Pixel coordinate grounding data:
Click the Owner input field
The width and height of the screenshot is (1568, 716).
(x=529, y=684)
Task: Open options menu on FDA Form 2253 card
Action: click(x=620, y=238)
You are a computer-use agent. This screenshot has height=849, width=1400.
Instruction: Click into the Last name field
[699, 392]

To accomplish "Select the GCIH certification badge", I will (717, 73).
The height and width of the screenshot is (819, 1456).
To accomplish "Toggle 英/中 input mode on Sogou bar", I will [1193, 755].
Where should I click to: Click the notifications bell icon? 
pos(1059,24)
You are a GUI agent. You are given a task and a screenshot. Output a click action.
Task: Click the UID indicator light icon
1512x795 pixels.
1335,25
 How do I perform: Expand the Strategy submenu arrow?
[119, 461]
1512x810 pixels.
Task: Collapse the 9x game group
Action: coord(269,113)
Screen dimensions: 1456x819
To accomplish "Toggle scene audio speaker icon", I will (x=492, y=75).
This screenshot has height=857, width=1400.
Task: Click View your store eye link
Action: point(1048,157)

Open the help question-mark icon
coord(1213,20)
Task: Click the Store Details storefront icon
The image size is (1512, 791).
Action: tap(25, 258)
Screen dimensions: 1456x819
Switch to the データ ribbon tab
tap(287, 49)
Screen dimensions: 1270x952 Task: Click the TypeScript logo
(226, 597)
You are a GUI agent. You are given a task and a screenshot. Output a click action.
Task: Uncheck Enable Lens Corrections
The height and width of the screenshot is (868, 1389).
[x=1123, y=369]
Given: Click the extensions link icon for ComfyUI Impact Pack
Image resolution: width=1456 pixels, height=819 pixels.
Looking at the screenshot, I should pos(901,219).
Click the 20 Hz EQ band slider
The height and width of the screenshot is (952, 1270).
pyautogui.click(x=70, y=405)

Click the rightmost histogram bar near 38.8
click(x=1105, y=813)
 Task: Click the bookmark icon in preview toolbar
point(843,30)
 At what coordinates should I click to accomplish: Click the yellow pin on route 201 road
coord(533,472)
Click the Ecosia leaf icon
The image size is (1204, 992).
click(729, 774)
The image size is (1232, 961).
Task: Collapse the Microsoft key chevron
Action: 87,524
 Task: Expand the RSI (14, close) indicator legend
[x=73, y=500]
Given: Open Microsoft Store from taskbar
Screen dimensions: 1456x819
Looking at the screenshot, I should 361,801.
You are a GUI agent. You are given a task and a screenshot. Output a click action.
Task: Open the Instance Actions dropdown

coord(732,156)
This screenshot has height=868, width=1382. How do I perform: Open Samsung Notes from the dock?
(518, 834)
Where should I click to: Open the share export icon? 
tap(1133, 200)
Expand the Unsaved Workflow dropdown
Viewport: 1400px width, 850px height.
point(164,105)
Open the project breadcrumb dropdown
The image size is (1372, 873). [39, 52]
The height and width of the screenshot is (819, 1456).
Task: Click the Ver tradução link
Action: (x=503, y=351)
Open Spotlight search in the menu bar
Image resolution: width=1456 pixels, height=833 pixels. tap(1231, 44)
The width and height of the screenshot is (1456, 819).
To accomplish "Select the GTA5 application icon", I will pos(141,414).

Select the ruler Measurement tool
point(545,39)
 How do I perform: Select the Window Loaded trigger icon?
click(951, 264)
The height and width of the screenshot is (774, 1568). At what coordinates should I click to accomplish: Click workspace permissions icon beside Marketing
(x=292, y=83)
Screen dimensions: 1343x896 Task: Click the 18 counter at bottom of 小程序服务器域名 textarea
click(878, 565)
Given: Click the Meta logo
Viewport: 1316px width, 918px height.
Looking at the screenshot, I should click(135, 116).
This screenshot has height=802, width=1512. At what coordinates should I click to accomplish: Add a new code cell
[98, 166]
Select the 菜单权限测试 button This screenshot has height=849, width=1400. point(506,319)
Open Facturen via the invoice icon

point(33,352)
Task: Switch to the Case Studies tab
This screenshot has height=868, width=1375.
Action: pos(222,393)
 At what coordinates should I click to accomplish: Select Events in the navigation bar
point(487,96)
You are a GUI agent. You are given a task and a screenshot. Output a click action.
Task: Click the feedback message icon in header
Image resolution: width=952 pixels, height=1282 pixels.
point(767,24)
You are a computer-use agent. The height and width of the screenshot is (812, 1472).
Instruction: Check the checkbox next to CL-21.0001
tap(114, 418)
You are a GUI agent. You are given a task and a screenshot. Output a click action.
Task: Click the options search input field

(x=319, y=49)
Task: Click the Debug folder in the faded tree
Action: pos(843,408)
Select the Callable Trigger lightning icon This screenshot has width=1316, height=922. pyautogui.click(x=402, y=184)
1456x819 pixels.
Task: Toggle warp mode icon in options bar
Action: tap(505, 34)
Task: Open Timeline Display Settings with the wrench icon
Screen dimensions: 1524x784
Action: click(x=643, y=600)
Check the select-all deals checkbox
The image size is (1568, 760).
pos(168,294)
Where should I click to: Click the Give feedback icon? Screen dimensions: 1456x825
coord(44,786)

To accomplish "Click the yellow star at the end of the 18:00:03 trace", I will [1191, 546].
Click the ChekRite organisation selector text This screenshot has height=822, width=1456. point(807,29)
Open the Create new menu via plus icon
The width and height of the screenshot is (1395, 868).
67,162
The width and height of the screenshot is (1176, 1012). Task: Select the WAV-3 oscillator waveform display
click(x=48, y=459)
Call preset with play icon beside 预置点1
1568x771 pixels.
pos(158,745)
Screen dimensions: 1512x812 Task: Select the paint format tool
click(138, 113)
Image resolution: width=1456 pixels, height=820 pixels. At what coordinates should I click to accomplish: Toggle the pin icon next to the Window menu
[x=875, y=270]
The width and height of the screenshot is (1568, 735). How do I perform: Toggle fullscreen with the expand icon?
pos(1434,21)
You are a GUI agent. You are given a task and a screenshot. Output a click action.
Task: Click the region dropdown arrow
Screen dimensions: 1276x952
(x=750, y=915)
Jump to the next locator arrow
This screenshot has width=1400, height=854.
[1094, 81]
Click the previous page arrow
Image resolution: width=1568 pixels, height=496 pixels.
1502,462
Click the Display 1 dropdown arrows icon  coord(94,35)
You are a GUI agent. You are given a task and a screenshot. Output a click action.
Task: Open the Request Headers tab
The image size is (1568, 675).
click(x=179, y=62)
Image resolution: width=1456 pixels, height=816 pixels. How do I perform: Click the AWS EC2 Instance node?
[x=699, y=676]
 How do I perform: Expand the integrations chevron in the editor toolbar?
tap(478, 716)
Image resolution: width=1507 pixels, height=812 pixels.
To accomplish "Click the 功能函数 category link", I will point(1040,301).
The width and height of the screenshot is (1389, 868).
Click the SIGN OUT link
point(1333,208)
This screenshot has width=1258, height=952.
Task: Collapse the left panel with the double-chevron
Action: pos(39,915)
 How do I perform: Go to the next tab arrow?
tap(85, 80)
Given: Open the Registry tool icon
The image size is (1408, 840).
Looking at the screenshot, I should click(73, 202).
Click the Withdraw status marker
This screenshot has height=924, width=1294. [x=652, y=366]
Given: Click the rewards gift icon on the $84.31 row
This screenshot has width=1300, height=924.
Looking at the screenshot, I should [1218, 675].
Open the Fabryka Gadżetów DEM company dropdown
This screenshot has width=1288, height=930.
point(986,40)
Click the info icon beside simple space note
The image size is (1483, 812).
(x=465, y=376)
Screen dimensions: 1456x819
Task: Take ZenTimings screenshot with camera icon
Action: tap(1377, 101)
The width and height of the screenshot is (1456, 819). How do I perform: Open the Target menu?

> EXERCISE: What you give back should be only the lines of the records above, starting at the line with "Open Facturen via the invoice icon" and ending at the line with "Task: Click the feedback", restated word for word.

> WORKED SOLUTION:
Open Facturen via the invoice icon

point(33,352)
Task: Switch to the Case Studies tab
This screenshot has height=868, width=1375.
Action: pos(222,393)
 At what coordinates should I click to accomplish: Select Events in the navigation bar
point(487,96)
You are a GUI agent. You are given a task and a screenshot. Output a click action.
Task: Click the feedback message icon in header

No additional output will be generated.